== Records supplied ==
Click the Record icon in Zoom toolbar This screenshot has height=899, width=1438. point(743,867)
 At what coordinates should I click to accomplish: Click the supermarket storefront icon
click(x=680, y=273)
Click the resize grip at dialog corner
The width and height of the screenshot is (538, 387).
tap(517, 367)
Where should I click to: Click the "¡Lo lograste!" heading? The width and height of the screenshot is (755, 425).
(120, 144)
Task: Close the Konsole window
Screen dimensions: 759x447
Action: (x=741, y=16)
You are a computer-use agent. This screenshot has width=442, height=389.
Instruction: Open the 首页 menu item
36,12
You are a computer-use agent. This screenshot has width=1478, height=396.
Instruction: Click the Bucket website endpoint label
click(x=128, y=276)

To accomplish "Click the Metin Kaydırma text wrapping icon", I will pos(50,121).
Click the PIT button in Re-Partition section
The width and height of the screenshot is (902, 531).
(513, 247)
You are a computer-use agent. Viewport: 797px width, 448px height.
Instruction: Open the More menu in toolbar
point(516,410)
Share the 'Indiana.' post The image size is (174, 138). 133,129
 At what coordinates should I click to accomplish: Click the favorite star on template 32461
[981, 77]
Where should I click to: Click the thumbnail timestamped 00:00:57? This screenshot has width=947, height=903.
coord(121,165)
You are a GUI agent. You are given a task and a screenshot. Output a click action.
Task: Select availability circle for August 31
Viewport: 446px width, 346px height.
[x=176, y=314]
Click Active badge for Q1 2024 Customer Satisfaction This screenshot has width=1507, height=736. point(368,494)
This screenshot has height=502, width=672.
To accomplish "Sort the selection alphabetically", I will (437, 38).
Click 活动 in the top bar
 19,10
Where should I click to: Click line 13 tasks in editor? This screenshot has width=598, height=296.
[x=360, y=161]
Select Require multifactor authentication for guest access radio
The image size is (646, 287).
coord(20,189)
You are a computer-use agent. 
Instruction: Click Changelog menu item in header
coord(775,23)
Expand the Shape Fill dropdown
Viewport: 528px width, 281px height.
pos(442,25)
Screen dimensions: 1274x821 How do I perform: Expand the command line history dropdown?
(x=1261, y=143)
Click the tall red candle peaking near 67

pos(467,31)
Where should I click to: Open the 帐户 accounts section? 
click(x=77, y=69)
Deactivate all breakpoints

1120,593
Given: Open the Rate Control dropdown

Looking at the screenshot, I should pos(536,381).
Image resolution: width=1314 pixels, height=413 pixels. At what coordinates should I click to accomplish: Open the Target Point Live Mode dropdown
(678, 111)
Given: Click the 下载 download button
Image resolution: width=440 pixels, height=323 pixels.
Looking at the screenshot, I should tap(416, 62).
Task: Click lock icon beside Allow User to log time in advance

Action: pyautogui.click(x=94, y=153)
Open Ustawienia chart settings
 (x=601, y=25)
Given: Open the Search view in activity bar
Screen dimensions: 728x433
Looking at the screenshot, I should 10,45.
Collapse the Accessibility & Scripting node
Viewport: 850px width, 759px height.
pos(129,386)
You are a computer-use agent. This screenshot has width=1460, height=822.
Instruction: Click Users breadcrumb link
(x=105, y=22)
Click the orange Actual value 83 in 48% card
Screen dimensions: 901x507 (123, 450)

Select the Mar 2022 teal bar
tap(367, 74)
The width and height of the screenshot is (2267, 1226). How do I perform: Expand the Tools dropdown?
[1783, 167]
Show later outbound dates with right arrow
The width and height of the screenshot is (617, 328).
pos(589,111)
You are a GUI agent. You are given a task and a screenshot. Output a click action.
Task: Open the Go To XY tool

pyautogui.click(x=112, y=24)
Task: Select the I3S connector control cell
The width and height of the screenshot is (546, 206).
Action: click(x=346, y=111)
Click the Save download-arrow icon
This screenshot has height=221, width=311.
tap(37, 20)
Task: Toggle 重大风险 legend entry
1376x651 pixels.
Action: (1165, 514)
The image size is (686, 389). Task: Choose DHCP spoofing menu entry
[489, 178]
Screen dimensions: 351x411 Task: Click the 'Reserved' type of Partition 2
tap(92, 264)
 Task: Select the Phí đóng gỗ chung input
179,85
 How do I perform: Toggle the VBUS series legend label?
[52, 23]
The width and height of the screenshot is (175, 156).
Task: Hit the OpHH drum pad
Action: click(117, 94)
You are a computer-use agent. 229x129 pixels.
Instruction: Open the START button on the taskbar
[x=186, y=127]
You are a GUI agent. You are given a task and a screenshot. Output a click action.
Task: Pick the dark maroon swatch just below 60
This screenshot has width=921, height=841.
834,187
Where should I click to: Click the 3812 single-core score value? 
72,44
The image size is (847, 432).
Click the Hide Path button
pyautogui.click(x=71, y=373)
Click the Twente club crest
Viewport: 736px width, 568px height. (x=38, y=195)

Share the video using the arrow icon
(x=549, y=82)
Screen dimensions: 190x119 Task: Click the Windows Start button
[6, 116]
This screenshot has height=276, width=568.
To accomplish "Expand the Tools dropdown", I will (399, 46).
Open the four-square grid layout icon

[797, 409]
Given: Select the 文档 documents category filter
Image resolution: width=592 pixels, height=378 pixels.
===
Exercise instructions. Arrange the listing above, from the line with "is (755, 425)." to the line with "Action: (x=741, y=16)", as a two-column CSV with the headers task and location. Give one row per task with its answer, put each field in quotes, and turn line breaks into spaces.

Response to the exercise.
task,location
"Where should I click to: Click the ""¡Lo lograste!"" heading? The width and height of the screenshot is (755, 425).","(120, 144)"
"Task: Close the Konsole window Screen dimensions: 759x447","Action: (x=741, y=16)"